Written by: Tash Evans
What is a “gap”?
If you own or are targeted on a GRR or NRR number, you’ll know your target or your financial plan for the quarter and for the year. But do you know how far away you are from hitting it? And do you have a data-driven plan to get there?
We call the difference between your forecast and your target/financial plan your “gap”.
See this article on how to calculate your forecast through Hook and therefore calculate your “gap”.
Creating a Data-Driven Plan to Plug your “gap”
Once you know your “gap” you know exactly how many churn dollars you are away from hitting your target. Now we use Hook to hunt down those churn dollars that you want to find to hit target, in a few different ways:
Evaluating risk that could be mitigated
Review your Very Low and Low Engagement Level buckets in the Customer Distribution section - how much of that red renewing ARR do you think you could move up to yellow or green? How many dollars would you get back in your forecast?

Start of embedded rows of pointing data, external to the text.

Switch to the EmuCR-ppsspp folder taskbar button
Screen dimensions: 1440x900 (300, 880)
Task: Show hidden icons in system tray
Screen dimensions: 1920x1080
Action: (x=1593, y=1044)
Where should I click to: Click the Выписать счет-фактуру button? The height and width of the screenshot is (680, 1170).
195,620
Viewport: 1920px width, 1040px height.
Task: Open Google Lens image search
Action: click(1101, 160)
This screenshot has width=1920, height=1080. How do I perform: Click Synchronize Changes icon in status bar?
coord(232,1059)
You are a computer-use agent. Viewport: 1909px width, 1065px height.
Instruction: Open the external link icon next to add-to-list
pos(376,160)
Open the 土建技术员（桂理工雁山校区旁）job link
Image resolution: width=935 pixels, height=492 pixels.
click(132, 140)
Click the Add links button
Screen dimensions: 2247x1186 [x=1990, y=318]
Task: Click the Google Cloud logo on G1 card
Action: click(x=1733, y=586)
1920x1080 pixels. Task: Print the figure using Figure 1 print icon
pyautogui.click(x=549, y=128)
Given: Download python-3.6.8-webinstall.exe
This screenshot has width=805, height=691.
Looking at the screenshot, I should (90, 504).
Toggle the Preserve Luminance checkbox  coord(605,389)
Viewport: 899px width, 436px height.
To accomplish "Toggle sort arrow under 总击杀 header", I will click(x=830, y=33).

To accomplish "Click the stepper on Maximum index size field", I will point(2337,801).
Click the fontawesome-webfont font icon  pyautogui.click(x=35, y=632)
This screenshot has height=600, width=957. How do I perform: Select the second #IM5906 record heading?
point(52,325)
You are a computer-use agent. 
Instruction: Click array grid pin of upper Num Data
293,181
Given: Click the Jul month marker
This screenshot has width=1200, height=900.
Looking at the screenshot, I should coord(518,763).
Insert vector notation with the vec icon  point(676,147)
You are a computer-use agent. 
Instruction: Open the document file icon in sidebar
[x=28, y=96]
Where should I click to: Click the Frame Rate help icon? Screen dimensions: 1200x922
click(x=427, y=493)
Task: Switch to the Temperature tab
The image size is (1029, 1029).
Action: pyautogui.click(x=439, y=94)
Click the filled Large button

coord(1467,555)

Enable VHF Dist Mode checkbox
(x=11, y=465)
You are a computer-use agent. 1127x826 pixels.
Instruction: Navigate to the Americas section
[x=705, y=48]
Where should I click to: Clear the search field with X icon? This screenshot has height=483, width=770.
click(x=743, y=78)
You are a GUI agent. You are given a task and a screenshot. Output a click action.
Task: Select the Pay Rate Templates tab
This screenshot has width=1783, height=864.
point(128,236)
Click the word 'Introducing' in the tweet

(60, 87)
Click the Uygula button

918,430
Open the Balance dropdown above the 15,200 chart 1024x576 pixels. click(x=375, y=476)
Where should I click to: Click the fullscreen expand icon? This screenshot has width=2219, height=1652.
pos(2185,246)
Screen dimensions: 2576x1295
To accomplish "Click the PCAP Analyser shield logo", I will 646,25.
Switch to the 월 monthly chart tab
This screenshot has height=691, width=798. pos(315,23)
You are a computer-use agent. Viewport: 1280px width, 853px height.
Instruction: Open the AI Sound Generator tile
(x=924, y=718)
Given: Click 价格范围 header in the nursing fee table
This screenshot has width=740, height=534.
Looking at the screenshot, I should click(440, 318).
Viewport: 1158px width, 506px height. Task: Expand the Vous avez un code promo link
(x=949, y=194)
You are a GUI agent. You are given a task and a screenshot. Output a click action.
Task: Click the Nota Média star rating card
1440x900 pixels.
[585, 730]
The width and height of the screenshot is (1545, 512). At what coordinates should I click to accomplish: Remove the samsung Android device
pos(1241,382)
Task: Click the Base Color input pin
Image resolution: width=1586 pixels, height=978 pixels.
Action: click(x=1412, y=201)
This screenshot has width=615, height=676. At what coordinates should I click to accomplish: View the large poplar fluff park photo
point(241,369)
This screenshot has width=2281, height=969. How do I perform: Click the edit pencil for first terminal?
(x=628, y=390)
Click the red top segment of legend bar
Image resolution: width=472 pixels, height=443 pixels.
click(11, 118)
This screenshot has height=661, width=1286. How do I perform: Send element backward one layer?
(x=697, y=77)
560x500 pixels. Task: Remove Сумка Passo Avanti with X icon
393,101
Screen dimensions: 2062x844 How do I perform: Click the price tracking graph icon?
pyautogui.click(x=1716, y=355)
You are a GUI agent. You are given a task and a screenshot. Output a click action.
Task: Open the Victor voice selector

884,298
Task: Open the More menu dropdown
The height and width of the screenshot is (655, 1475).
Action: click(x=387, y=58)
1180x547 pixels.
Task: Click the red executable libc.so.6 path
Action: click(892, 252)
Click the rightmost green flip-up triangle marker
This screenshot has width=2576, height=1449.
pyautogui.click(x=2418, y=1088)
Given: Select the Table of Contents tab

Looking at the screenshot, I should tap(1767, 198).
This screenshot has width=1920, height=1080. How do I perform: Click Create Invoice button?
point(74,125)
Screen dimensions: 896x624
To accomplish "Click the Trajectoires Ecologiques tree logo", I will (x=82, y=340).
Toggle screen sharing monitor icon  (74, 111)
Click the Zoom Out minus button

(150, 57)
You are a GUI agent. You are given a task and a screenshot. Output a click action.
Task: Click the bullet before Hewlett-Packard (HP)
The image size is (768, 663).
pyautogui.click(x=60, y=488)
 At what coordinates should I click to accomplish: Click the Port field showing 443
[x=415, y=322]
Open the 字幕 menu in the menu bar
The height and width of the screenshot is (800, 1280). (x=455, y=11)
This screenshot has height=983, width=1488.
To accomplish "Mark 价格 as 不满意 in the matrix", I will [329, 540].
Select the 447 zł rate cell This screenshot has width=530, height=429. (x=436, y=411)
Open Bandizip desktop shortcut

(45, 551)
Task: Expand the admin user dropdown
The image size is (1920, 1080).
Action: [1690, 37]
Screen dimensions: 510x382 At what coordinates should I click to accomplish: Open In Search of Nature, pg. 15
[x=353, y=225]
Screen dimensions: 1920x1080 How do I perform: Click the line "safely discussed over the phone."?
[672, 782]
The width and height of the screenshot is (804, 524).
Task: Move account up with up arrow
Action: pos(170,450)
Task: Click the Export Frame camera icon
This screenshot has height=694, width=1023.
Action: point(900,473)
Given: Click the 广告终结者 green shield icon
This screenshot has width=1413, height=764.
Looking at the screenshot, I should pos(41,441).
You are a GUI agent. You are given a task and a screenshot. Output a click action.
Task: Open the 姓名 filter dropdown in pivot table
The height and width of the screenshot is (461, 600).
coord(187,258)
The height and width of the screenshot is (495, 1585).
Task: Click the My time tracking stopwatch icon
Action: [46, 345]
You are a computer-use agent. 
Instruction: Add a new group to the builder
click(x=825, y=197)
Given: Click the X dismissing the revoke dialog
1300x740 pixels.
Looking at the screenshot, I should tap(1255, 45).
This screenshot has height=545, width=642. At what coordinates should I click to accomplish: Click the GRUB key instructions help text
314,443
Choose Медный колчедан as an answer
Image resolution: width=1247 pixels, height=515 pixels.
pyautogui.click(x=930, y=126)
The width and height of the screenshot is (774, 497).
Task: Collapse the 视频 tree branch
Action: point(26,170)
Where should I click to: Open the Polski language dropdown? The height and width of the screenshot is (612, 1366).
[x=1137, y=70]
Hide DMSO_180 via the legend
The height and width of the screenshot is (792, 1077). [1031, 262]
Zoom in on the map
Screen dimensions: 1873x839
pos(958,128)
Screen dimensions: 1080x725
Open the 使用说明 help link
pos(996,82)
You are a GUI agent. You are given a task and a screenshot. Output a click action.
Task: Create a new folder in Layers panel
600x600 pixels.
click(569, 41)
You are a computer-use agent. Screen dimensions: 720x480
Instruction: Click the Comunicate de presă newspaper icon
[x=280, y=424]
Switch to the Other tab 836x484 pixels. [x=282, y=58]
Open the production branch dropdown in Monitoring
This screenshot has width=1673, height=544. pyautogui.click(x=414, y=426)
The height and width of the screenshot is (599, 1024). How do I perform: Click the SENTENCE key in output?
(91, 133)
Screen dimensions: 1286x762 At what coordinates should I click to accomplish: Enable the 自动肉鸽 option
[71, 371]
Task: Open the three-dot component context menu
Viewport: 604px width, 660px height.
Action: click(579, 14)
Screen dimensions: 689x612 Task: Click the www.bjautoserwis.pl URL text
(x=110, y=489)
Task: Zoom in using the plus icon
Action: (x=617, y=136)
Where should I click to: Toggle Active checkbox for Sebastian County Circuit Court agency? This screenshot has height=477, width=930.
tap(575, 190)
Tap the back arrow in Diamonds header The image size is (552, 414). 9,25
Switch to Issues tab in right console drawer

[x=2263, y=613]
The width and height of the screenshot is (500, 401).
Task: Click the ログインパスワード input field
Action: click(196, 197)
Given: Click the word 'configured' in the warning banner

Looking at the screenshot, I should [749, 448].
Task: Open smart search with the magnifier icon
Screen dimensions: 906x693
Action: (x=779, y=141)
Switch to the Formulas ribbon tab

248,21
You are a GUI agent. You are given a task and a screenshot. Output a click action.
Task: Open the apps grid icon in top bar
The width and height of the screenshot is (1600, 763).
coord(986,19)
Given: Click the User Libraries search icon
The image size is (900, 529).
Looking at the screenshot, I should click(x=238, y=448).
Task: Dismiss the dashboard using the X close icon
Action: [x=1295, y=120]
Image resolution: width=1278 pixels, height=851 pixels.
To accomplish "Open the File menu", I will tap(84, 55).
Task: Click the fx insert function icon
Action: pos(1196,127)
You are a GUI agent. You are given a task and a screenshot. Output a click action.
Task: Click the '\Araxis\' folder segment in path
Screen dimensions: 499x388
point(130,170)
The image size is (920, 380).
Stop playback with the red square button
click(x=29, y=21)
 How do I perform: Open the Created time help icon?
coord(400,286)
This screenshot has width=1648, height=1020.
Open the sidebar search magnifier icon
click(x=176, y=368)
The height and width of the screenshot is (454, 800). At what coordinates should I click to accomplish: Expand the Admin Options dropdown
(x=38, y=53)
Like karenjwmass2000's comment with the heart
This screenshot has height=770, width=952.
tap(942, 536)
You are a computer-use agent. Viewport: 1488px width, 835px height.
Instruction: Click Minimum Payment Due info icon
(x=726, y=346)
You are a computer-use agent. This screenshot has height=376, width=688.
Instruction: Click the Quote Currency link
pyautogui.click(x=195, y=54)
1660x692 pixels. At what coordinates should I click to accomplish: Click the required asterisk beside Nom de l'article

Improving retention rates on healthy accounts
Review your High bucket. What’s the difference in renewal rate percentage from High to Very High? If you moved all High to Very High, how would that improve your forecast?
Re-deploying CS resources to your riskiest areas
Analyse your risk in the Customer Distribution by Segment, CS Tier, Geo and Renewal Quarter. Do you need to reallocate your CS resource more to specific segments, tiers or geographies based on where your risk sits? Which quarter has the most risk? How much risk sits in your business three or four quarters out, where you’ve got the most time to influence it?
Turning around your biggest swing accounts
Review your highest ARR customers in the Very Low and Low buckets. If you turn those into High or Very High, how many dollars would you get back in your forecast?
Use this analysis to create a data-driven plan on how you will hit your forecast.